Meral Akşener’in Rize Çayeli’ne geleceği gün yol üzerindeki üstgeçitlere halkı kışkırtıcı “gözdağı” pankartlar asmışlar ve şu cümleyi yazmışlardı:

“Burası Rize.

Laf söyletmeyiz

Reis’e...”

Sonrasını biliyorsunuz; Meral Akşener’e “gelin hanıma Rize’de güzel bir ders verildi. Daha neler olacak neler. Bunlar iyi günler...” diye öfke köpürten parmaklar sallandı ve yeni siyasi enerji toplama yolunun “şehirleri de bölme” olduğunun işareti verildi.

Meral Akşener!

Rize’ye giremez.

Kemal Kılıçdaroğlu!

Osmaniye’ye giremez.

Ekrem İmamoğlu!

Sakarya’ya giremez.

Mansur Yavaş!

Yozgat’a giremez.

Ancak Rizeli ve Artvinli çay üreticileri, sokağa dökülüp, “ÇAYKUR halkındır, satılamaz” diye bağırmaya başladı. Polisler ellerinde kalkanları ile duvar oldular. Çatışma çıktı. Çay üreticisi Rizelileri, polisler sürüklemeye kalktı.

Ne oluyor?

Rize, Reis’e kızıyor.

Reis de Rizeliyi, polise dövdürüyor. Sebep: Çay yaprağı fiyatı.

★★★

Rizeliler bu yıl “çay alım kotasının” 17 kilogram ile sınırlandırılmasına tepki duydular. ÇAYKUR, “alım kotası” uygulayıp Rizelinin çayının tamamını kilogramı 4 TL’den almayınca özel sektör çaya 2 TL veriyor. Rizeli ise 4 TL’ye bile razı değil 6 TL istiyor.

Öfkesi bundan.

Öfke baldan tatlıdır.

Rizeli üretici haklıdır.

Çok yüksek enflasyon var ve Rizeli temel gelir kaynağı olan çay yaprağının enflasyonu yakalayacak bir fiyat bulmasını istiyor.

▶ **Hedefler**:
• 1. Alıntı metni üç cümleyle özetle.
• 2. Alıntı metinde "Mansur Yavaş!" sözlerinden "polisler sürüklemeye kalktı." sözlerine kadar olan kısmı olduğu gibi kopyala.

▶ **Verilen Bilgiler**:
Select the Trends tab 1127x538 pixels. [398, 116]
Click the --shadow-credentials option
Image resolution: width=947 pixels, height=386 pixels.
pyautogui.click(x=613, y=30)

▶ **Çözümler**:
• 1. Meral Akşener'in Rize Çayeli'ne geleceği gün üstgeçitlere "Burası Rize. Laf söyletmeyiz Reis'e..." yazılı pankartlar asıldı ve yazı Akşener'in Rize'ye, Kılıçdaroğlu'nun Osmaniye'ye, İmamoğlu'nun Sakarya'ya, Yavaş'ın da Yozgat'a giremeyeceğini sıralıyor. Ardından Rizeli ve Artvinli çay üreticileri "ÇAYKUR halkındır, satılamaz" diye sokağa döküldü ve polisle aralarında çatışma çıktı. Öfkenin sebebi, alım kotasının 17 kilogramla sınırlanması ve özel sektörün çaya 2 TL vermesi; yüksek enflasyon karşısında 6 TL isteyen üretici, yazara göre haklıdır.

• 2.
Mansur Yavaş!

Yozgat’a giremez.

Ancak Rizeli ve Artvinli çay üreticileri, sokağa dökülüp, “ÇAYKUR halkındır, satılamaz” diye bağırmaya başladı. Polisler ellerinde kalkanları ile duvar oldular. Çatışma çıktı. Çay üreticisi Rizelileri, polisler sürüklemeye kalktı.